### JOB A:
Reproduce the entries from the line containing "Task: Click the video" through the end of the entries, both ends included, leaving out the pictures.

### SELECTED EXTRACT:

This thesis seeks to explore new method of recovering REE, Th and U from solutions. The basic idea was that precipitation of pyromorphite [Pb5(PO4)3Cl] could efficiently removes metals from solution and immobilize them in a stable, crystalline phase. The main objectives were to quantify the REE, Th and U removal from aqueous solutions upon precipitation of pyromorphite and to determine the structural position of incorporated metals in its structure. Controlled laboratory experiments were followed by quantitative analyses of solutions and characterization of solids.
The results confirmed that pyromorphite precipitation under ambient conditions is an effective (>99%) method for removing REE, Th and U(VI) from solutions. Initial Pb concentration and pH of the synthesis affect the form of the resulting precipitate. There are no differences in the level of removal from solution of individual lanthanides. The latter preferentially substitute in the pyromorphite structure at the M1 position together with charge-balancing ions. In contrast, due to charge differences, U(VI) substitutes for Pb on the basis of the following substitution: (UO2)2+ ↔ Pb2+. Scandium and thorium tend to form a separate phase(s), but their removability from solution is equally high.
Altogether, in the scope of this thesis, a promising method for efficient recovery of REE from solutions was discovered and tested in laboratory scale. Moreover, the substitutions of REE, Th and U(VI) in pyromorphite, a member of the apatite supergroup, have not previously been studied in depth. Therefore, this research and the obtained results have contributed to fill this gap in the context of widely reported mineralogical and structural studies of apatite supergroup members.

### JOB B:
According to the thesis abstract, why does U(VI) enter the pyromorphite structure by substituting for Pb instead of following the lanthanides into the M1 position?

### TASK MATERIAL:
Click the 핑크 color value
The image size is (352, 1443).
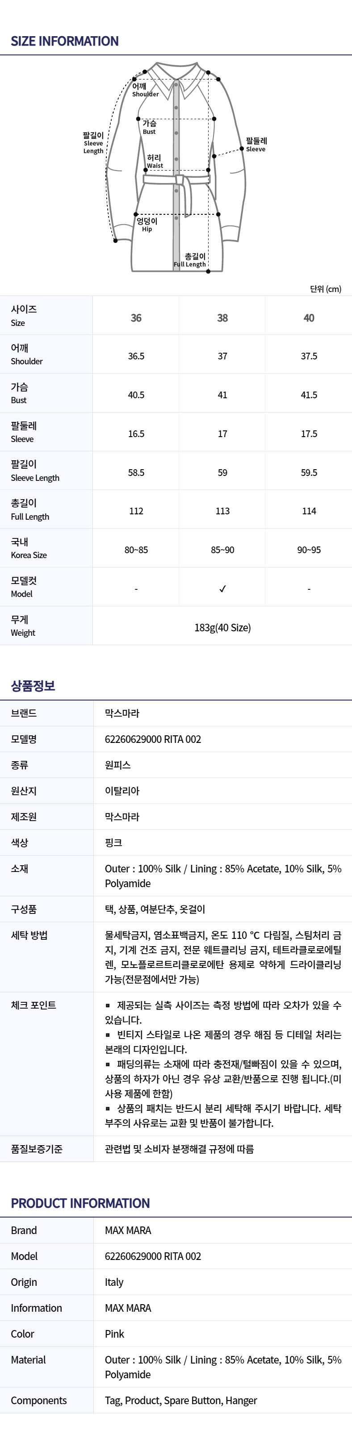coord(114,842)
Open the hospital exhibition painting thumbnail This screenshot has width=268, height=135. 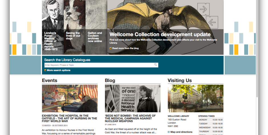(x=70, y=98)
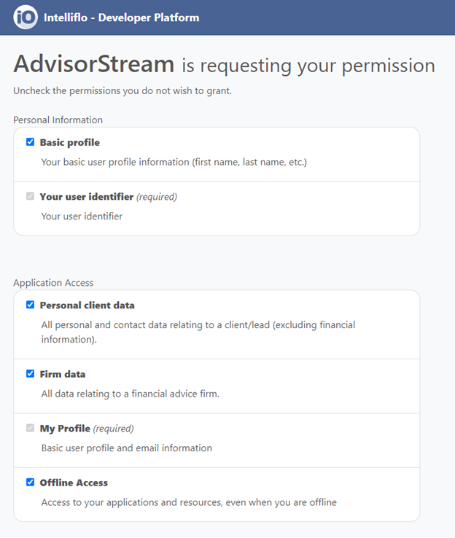
Task: Click the My Profile required checkbox
Action: 30,428
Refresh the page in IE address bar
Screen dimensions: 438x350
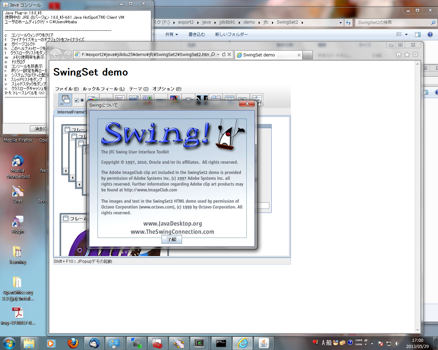pyautogui.click(x=224, y=55)
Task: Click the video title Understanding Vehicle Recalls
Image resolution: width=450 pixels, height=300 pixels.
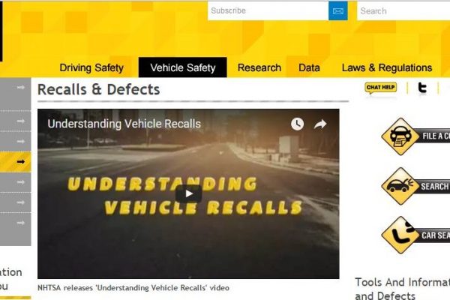Action: (125, 124)
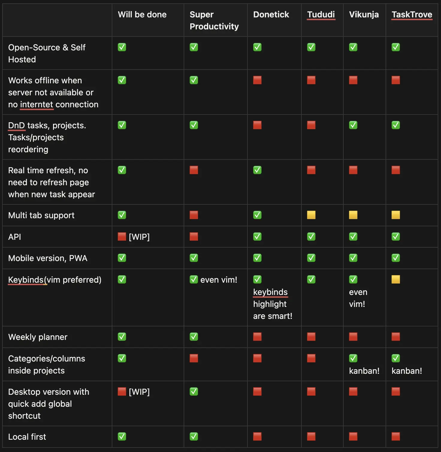Click the TaskTrove column header
Screen dimensions: 441x452
click(x=412, y=14)
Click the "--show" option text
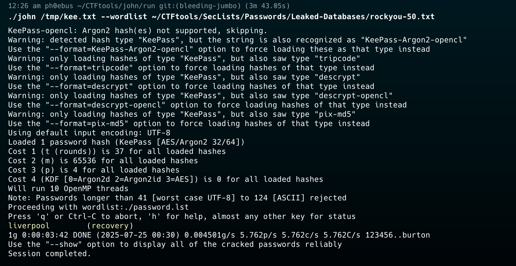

### COMPLETE OUTPUT A:
Task: Click the video title Understanding Vehicle Recalls
Image resolution: width=450 pixels, height=300 pixels.
Action: (125, 124)
Click the TaskTrove column header
Screen dimensions: 441x452
click(x=412, y=14)
Click the "--show" option text

### COMPLETE OUTPUT B:
Because of charge differences, U(VI) substitutes for Pb through the exchange (UO2)2+ ↔ Pb2+. The lanthanides, by contrast, preferentially occupy the M1 position together with charge-balancing ions.